Passage:
***
When it comes to treating pain and anesthesia, opioids and opiates are two common options. These medications are also used to manage coughs and diarrhea, as well as to treat Opioid Use Disorder (OUD). Although both opioids and opiates are categorized as narcotics, they differ in their chemical composition. If you're looking to learn more about the nuances of opioids vs. opiates and their detection time read on.
Opiates are a class of drugs derived from the opium poppy plant. They are natural compounds that act on the body's opioid receptors, reducing pain perception and inducing feelings of pleasure and euphoria.
Morphine: A potent opiate (opiate analgesic) used for severe pain relief in clinical settings, and is legally available by prescription.
Codeine: A weaker opiate used for mild to moderate pain relief, and cough suppression, and is available both over-the-counter and by prescription.
Heroin: An illegal and highly addictive opiate that has no medical use.
Opioids are similar to opiates, but the term "opioid" is used for both natural and synthetic drugs. They are derived from the opium poppy plant or are synthetic substances that mimic the effects of opium. Opioids are a class of drugs that act on the nervous system to produce pain relief, sedation, and a sense of well-being.
Methadone A synthetic opioid used for medication-assisted treatment of opioid use disorder (OUD) or opioid addiction and chronic pain management.
Oxycodone A potent opioid medication that is used for the treatment of moderate to severe pain. It works by binding to specific receptors in the brain and blocking pain signals.
Hydrocodone Works by binding to the opioid receptors in the brain and spinal cord, which helps to reduce the perception of pain. Often prescribed in combination with other pain relievers such as acetaminophen.
Fentanyl A powerful painkiller that is estimated to be 50 to 100 times more potent than morphine. Its potency also makes it a high-risk drug for abuse and addiction.
***
Information provided:
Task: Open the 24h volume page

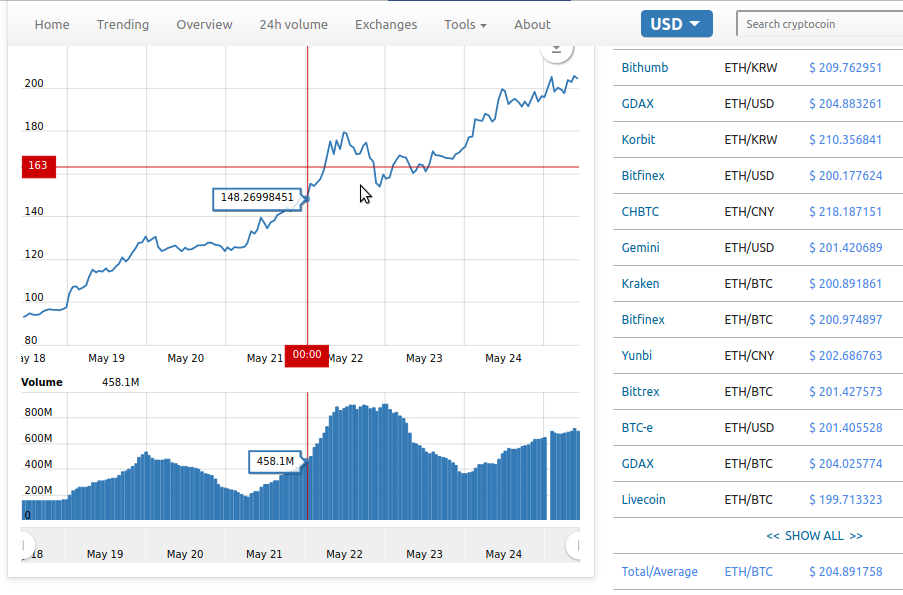Action: [x=293, y=24]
***
Things to do:
[1] Can you write out the part of the opioids and opiates passage that opens with the words containing "Oxycodone A potent" and closes with "blocking pain signals."?
[2] Could you resume the passage on opioids and opiates after its final sentence and carry it further?

Answers for the exercise:
[1]
Oxycodone A potent opioid medication that is used for the treatment of moderate to severe pain. It works by binding to specific receptors in the brain and blocking pain signals.

[2]
Read goMDnow published blog: How long fentanyl can stay in the system?
The key difference between opioids and opiates is their origin and composition. Opiates are natural compounds directly derived from the opium poppy plant, whereas opioids, on the other hand, encompass a broader category that includes not only natural compounds but also synthetic and semi-synthetic drugs. In short, all opiates are opioids, but not all opioids are opiates.
The adverse effects of opioids and opiates include respiratory depression, drowsiness, constipation, nausea, tolerance, dependence, addiction, cognitive impairment, hormonal imbalances, itching, increased pain sensitivity, and the risk of overdose. These effects vary in severity and highlight the importance of cautious use and medical supervision when using these substances.
Opioids and opiates can have severe consequences on an individual's health, including addiction, overdose, and even death. It's essential to use these medications only as prescribed and under medical supervision and to be aware of the potential risks and side effects.
Overall, education, awareness, and professional support are vital in preventing and addressing opioid and opiate misuse, addiction, and related issues.